A judge last week said the prosecutor in the Karen Read case used “poor judgment” in issuing a public statement defending his case but declined the defense request to remove the district attorney’s office from the trial.
Read is accused of killing her boyfriend, Boston police Officer John O’Keefe, with her SUV when she dropped him off at a fellow cop’s house in Canton, Massachusetts, early in the morning of Jan. 29, 2022, following a night of drinking. In the midst of a blizzard, Read left O’Keefe to die, prosecutors allege. He was found the next morning buried in snow and later pronounced dead. Her lawyers claim O’Keefe made it into the cop’s house that night where someone inside assaulted him and then dumped him outside in the snow to die which led to a vast conspiracy of law enforcement covering up the crime.
Read’s attorneys asked Superior Court Judge Beverly J. Cannone to throw Norfolk County District Attorney Michael Morrissey’s office off the case because of a video issued last August. In the video, Morrissey railed against the “harassment of witnesses” in the case. He said the people who were in the cop’s home that night were witnesses, not suspects as the defense contends.
“These people were not part of a conspiracy and certainly did not commit murder or any crime that night,” he said. “They have been forthcoming with authorities, provided statements, and have not engaged in any cover-up … To have them accused of murder is outrageous.”
The defense has also tried to connect personal relationships between the witnesses and police investigators, including lead Det. Michael Proctor of the Massachusetts State Police. Morrissey said Proctor had no close relationships to the witnesses and any “suggestion to the contrary is a lie.”

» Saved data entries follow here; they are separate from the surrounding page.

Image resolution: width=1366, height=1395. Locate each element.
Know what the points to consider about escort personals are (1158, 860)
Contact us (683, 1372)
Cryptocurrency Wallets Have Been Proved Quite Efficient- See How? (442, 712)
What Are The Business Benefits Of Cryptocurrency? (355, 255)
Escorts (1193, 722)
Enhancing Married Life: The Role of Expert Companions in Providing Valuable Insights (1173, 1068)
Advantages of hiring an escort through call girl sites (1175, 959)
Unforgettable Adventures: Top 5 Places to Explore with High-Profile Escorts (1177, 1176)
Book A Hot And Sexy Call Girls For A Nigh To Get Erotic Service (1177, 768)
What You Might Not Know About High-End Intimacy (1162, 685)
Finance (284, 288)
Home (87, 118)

Read’s lawyers accused Morrissey of violating the Massachusetts Rules of Professional Conduct pertaining to pretrial publicity. The rules say, in part, that an attorney involved in a matter “shall not make an extrajudicial statement” about a case that would have a “substantial likelihood of materially prejudicing an adjudicative proceeding in the matter.” Specifically addressing prosecutors, the rules say they should “refrain” from making comments that could heighten “public condemnation of the accused.”
Morrissey made the statement days after Read’s attorney Alan Jackson went on ABC’s Nightline to point the finger at the witnesses in the case.

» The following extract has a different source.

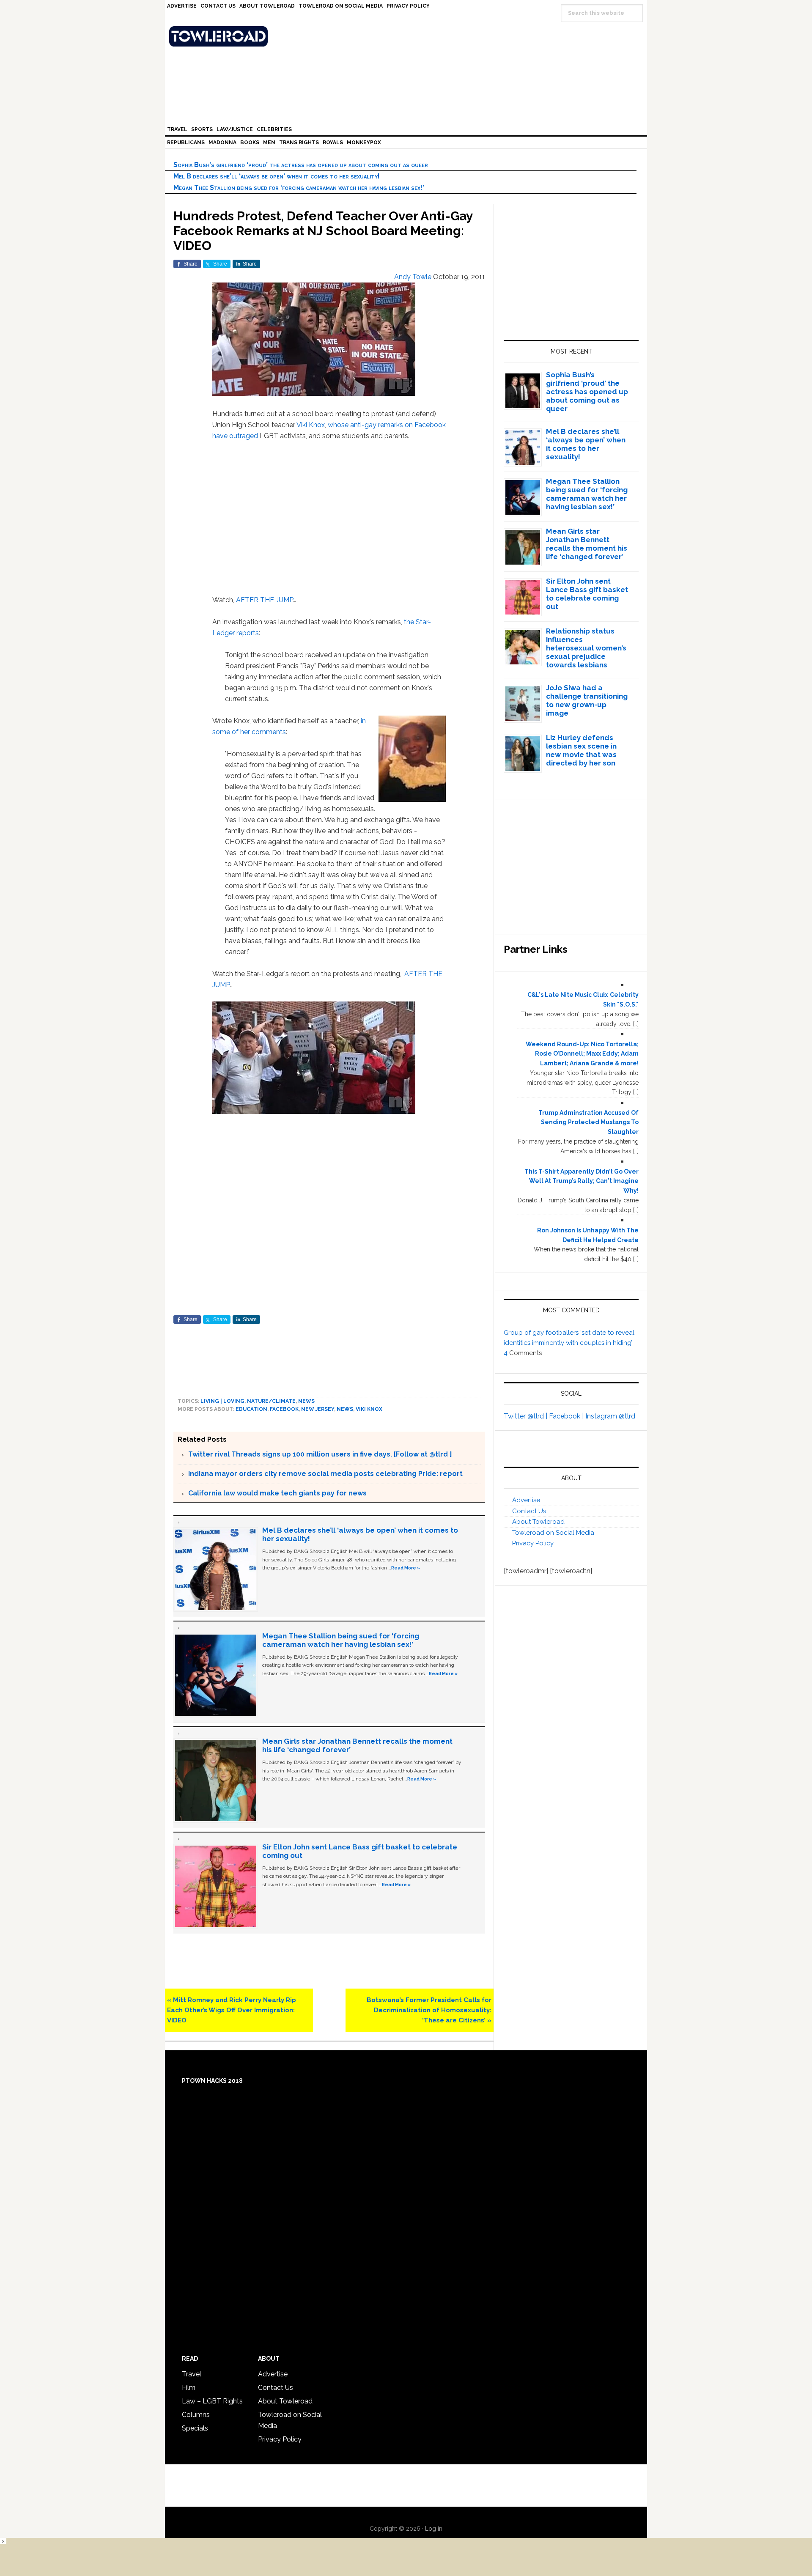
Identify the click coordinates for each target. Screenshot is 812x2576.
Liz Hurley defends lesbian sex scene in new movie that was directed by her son (581, 750)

Cannone took issue with both lawyers’ comments in the media. She said Jackson’s statements about the witnesses possibly being murderers or involved in a conspiracy “are the type of extrajudicial statements that are more likely to have a prejudicial effect on the statement.” Meanwhile, Morrissey’s video statement also risks “heightening the public condemnation” of Read.
“The contentions of the defendant in this regard are nontrivial,” Cannone wrote in the 11-page ruling.
But Cannone ruled that a prosecutor should not be dismissed from a case unless the conduct is “egregious” and too severely affects the public interest of “bringing guilty persons to justice.” Still, some of Morrissey’s comments “crossed the line” and were in “poor judgment,” Cannone wrote.
Read’s defense also objected to the district attorney’s office disclosure that the U.S. Attorney’s Office in November 2022 had started its own investigation, possibly looking into law enforcement misconduct. The investigation prompted Morrissey’s office to send their federal counterparts a letter asking that they let them know if any exculpatory information was uncovered. Read’s attorneys accused the prosecutor of failing to notify them of the ongoing federal investigation for six months, violating evidence disclosure rules.
The defense asked the judge to dismiss the case or disqualify the district attorney’s office. However, Cannone also rejected the request, saying while prosecutors knew about the investigation, they did not know the exact nature of it nor whether any new evidence was uncovered.
Read’s trial is scheduled for April 16.